The key headlines of this latest Consultation include a focus on zonal pricing and an emphasis on unabated gas generation. We set out below the four key challenges that DESNZ is seeking to address in this Consultation and the key considerations for industry participants.

This Consultation closes on 7 May 2024. Details of how to respond, as well as the full text of the consultation is available here.

The Case for Change

The case for change, as set out in the First REMA Consultation, outlined key challenges that the future electricity system will encounter as it transitions towards a renewables-dominated landscape. These challenges include: the need for increasing investment, enhancing system flexibility, providing efficient locational signals, retaining system operability, and managing price volatility. DESNZ concluded that the existing market arrangements could not deliver its ambitions for a cost-effective, decarbonised and secure electricity system by 2035, or effectively deliver the UK Government’s 2050 net zero ambitions.
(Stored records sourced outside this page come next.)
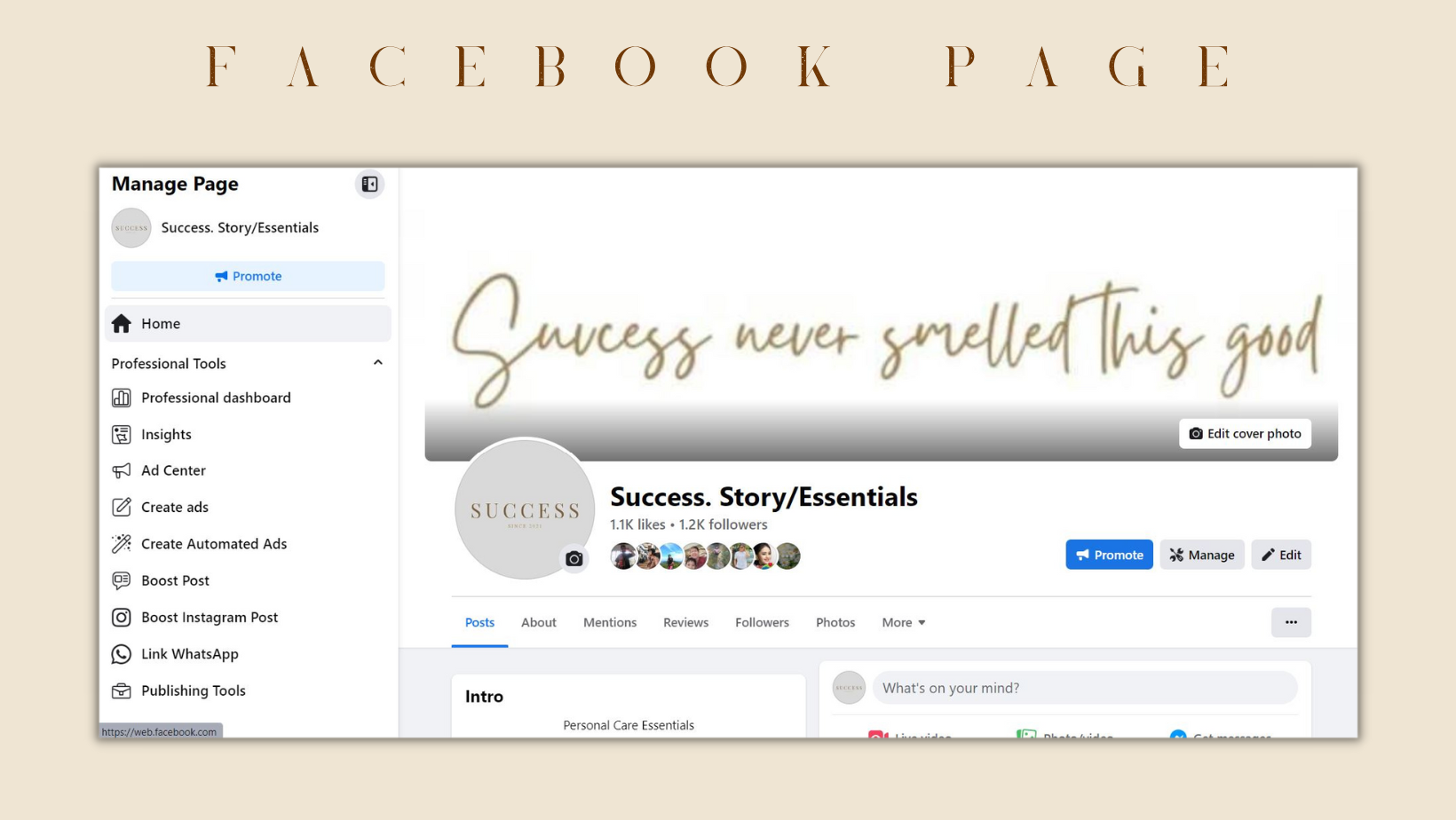The image size is (1456, 820).
Task: Go to Home in the sidebar
Action: click(x=248, y=324)
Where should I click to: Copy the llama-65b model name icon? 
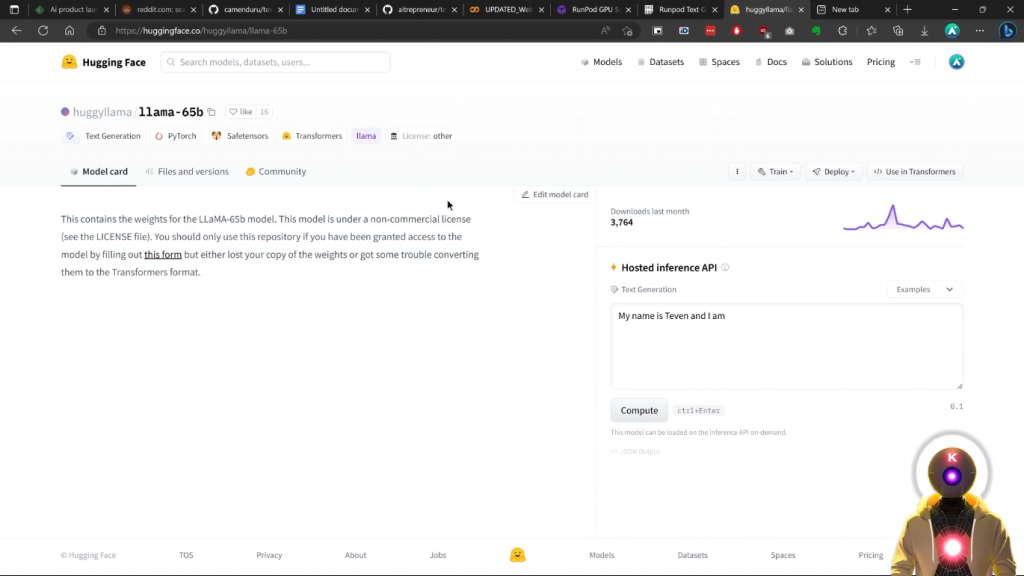tap(211, 112)
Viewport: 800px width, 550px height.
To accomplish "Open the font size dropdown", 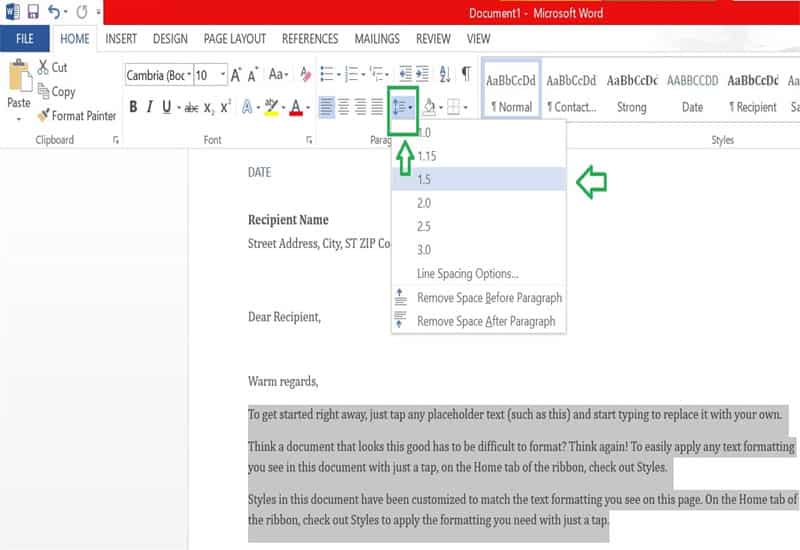I will (210, 76).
Since the First REMA Consultation, DESNZ has developed an Options Assessment, an overview of the REMA policy development process for shortlisting policy options. Currently the options focus on maintaining a unified wholesale market, enabling further investment into renewable generation, optimising the capacity market mechanism, and introducing zonal pricing. DESNZ’s challenge-led approach is aimed at significantly narrowing down the remaining options to reform the electricity markets, whilst recognising that the next phase will require development of a whole-system solution.
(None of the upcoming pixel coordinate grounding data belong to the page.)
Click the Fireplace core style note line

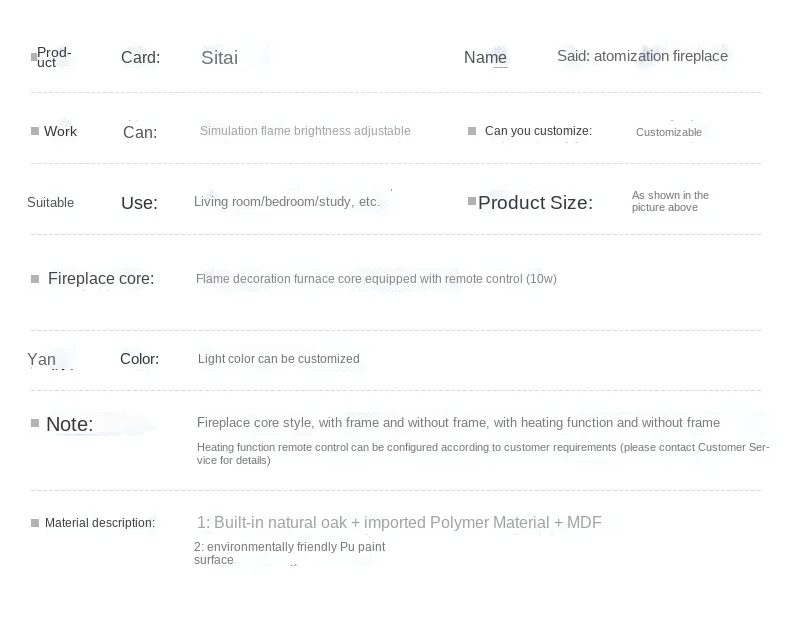[458, 423]
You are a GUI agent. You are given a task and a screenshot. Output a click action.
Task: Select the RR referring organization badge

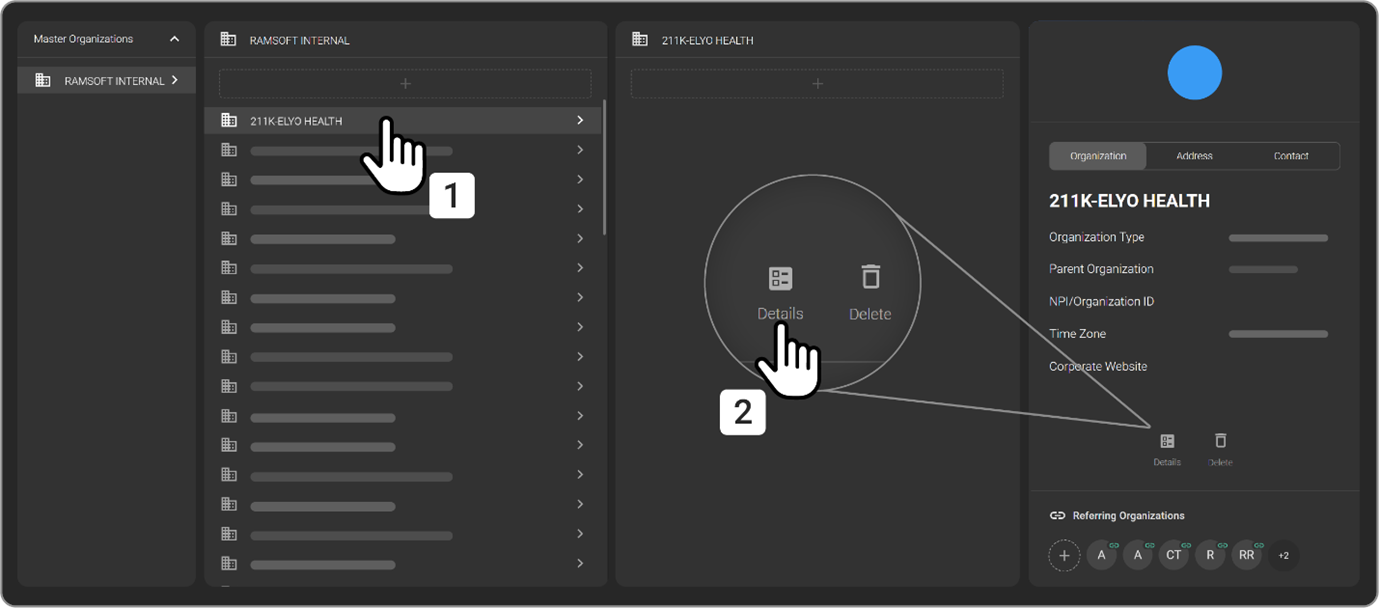1246,555
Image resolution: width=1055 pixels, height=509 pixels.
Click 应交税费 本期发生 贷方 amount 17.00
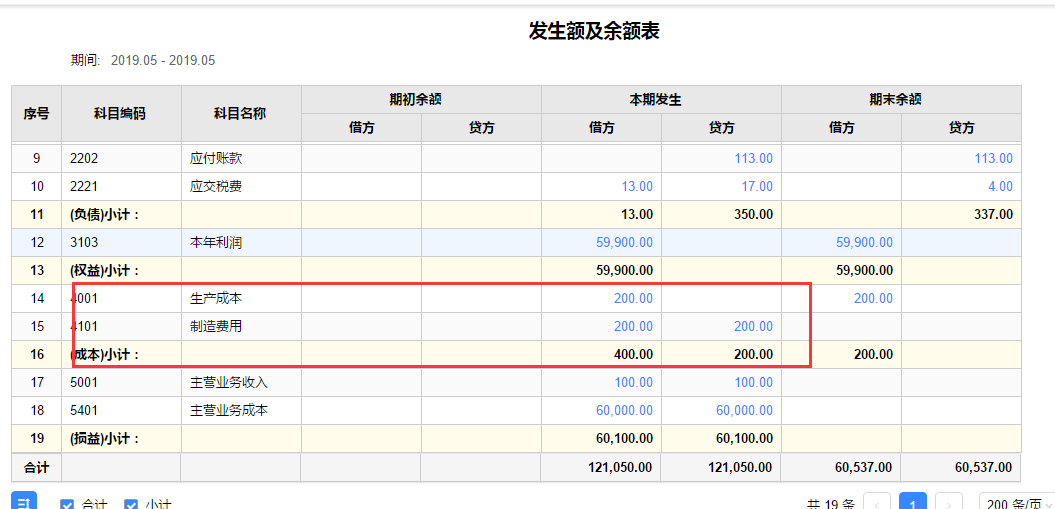pos(757,187)
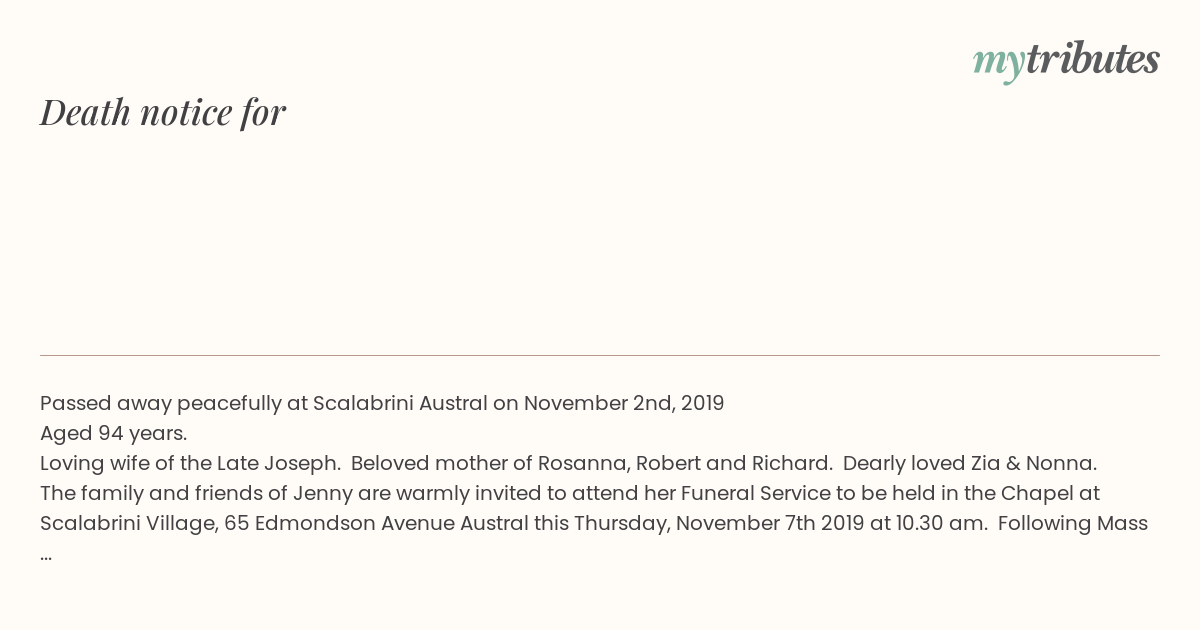This screenshot has width=1200, height=630.
Task: Click the trailing ellipsis to read more
Action: (46, 555)
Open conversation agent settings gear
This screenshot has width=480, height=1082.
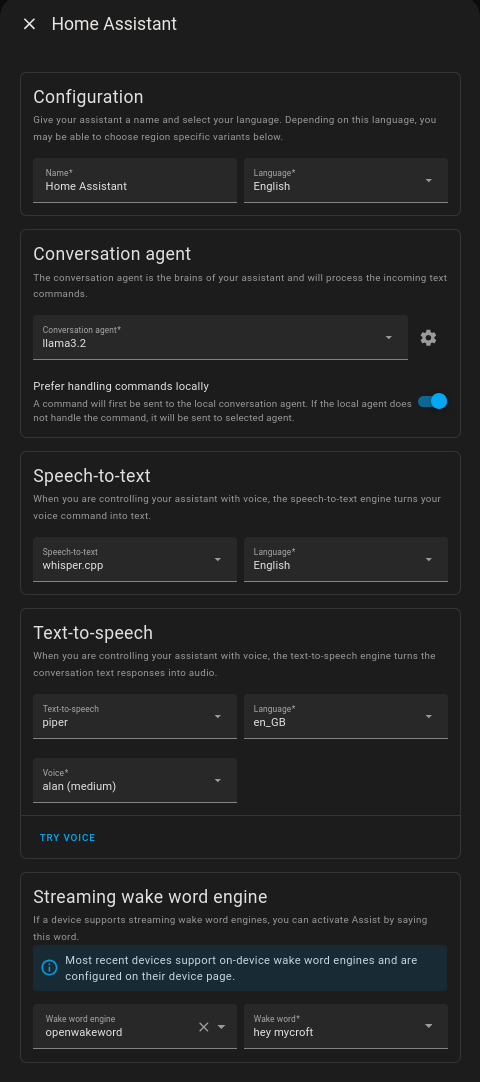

Source: Figure 2, Review of Electricity Market Arrangements, Second Consultation Document

The updated case for change is now based around the following four key challenges and associated questions:

ChallengeQuestions
Challenge 1: Passing through the value of a renewables-based system to consumers
  • How best to decouple gas and electricity prices to pass through the benefits of renewables to consumers, and what is the role of marginal pricing within electricity markets?
  • How can Corporate Power Purchase Agreements (CPPAs) benefit different consumers and developers of low carbon capacity, and how might this role evolve?
  • How do we best incentivise electricity demand reduction from consumers, and what is the role of markets in doing this?
Challenge 2: Investing to create a renewables-based system at pace
  • How to de-risk investment in renewables while increasing operational risk exposure to deliver lowest overall system cost?
Challenge 3: Transitioning away from an unabated gas-based system to a flexible, resilient, decarbonised electricity system
  • How do we maintain security of supply in a future electricity system dominated by intermittent renewable generation?
  • How do we manage a smooth transition away from unabated gas to low carbon flexible technologies?
Challenge 4: Operating and optimising a renewables-based system, cost-effectively
  • How do we maintain security of supply in a future electricity system dominated by intermittent renewable generation?
  • How do we manage a smooth transition away from unabated gas to low carbon flexible technologies?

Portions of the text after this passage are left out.